Queens councilmen accuse NYPD commissioner of pushing misconceptions about bail reform

Photo by Todd Maisel

Queens Councilmen Rory Lancman and Donovan Richards penned a letter to NYPD Commissioner Dermot Shea on Thursday, Feb. 6, accusing him of pushing a false narrative by asserting that bail reform laws are to blame for a 17 percent crime spike in the month of January.

In the letter, Lancman and Richards, who respectfully chair the Council’s committees on the Justice System and Public Safety, asked whether the commissioner was referencing unpublished data during the Feb. 4 CompStat meeting, when he attributed the spike in index crimes to “people getting post-Jan. 1 and then getting rearrested.”

Asked by reporters at the Feb. 4 meeting for evidence that the bail reform laws are behind the crime spike, Shea declined to go into detail on how they were linked.

In their letter, the legislators dive into CompStat figures comparing the number of individuals released without bail in January with the extent of the spike.

“Crime data figures released by the NYPD itself demonstrate no such correlation, and we’re wondering whether there is any other, unpublished data you relied upon to conclude that crime is increasing because of the bail reform law,” wrote the legislators.

CompStat lists 1,222 more index crimes in January 2020 than in January 2019, which Shea attributed to the number of people who were released without bail over the past month and rearrested.

But the letter points out that out of the 230 arrests in January 2020 that involved people released without bail in January, only 84 were actually index crimes.

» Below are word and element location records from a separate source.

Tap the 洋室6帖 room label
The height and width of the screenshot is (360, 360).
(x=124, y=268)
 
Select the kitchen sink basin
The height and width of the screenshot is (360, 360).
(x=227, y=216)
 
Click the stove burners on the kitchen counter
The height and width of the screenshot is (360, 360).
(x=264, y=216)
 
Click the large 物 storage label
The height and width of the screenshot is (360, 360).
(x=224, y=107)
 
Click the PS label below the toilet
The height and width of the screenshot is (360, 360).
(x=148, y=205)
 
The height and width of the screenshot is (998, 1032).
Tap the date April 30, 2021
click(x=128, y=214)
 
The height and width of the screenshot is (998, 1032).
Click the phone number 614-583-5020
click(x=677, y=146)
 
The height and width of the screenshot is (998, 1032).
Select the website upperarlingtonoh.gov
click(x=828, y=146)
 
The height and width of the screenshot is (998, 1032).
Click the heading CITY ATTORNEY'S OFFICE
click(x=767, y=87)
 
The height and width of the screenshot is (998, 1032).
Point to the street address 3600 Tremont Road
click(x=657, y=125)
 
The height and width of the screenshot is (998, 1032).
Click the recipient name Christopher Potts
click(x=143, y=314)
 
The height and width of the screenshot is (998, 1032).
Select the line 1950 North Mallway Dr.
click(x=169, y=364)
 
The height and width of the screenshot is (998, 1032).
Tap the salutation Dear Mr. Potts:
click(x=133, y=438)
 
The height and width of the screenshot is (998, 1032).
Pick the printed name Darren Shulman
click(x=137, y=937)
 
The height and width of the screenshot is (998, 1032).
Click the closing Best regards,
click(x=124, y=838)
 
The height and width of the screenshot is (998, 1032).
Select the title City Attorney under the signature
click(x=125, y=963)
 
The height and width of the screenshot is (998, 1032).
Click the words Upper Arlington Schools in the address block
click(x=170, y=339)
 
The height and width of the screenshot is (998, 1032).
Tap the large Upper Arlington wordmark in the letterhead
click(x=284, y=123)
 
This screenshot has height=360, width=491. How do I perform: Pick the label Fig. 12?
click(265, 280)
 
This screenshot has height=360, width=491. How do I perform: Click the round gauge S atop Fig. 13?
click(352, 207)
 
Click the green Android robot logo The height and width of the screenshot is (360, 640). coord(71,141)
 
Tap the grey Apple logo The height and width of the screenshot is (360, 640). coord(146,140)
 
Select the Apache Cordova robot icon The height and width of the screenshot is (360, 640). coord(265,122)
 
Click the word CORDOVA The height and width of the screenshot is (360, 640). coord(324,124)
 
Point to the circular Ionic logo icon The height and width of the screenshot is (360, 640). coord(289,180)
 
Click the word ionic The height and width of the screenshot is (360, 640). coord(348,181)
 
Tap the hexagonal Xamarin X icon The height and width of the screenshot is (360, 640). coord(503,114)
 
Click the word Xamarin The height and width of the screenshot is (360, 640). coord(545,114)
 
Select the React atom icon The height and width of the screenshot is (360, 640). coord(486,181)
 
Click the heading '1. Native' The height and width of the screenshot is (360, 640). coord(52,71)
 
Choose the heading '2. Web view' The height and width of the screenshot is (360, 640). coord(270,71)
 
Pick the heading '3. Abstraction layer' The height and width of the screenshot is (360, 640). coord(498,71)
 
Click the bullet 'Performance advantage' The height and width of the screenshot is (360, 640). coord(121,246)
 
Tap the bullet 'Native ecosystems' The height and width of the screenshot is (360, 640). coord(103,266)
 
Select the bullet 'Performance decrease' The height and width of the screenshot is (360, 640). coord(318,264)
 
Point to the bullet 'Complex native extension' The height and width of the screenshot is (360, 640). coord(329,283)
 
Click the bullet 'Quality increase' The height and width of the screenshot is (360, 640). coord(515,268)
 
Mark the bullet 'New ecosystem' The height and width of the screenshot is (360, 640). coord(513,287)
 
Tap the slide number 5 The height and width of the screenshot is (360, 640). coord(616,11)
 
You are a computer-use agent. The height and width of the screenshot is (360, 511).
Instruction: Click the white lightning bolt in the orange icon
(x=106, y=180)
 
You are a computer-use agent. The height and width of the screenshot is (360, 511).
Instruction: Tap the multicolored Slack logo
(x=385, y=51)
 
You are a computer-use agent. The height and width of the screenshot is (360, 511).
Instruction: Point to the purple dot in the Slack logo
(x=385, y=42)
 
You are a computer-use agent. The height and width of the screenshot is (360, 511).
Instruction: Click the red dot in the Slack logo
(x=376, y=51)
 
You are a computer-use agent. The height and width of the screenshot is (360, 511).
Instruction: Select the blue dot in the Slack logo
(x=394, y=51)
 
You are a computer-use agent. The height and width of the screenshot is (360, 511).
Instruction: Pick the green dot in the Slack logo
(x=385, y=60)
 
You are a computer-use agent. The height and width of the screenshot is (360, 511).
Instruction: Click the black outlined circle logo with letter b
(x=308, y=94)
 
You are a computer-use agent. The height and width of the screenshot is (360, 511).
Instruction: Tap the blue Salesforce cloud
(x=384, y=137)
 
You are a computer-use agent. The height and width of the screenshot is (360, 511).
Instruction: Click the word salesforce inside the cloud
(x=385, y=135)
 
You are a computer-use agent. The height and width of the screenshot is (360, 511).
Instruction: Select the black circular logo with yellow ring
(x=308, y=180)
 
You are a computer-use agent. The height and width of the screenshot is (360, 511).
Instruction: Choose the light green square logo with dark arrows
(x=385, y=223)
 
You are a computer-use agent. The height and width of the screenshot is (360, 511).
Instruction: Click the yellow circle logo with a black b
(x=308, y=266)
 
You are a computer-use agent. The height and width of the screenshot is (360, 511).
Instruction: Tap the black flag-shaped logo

These 84 index crimes represent less than 7 percent of the 1,222 more index crimes committed in January 2020 than the previous year, and only 1 percent of the 8,437 total index crimes that month, the letter states. 

“Clearly, something other than bail reform cause the January crime numbers to spike,” wrote Richards and Lancman. “Simply put, your numbers don’t add up, and the public and policymakers are ill-served by false narratives that inhibit legitimate conversations about improving the bail reform law.”

The two councilmen will have an opportunity to further question commissioner Shea about these figures at the Council’s Public Safety budget hearing at 2 p.m. on March 19.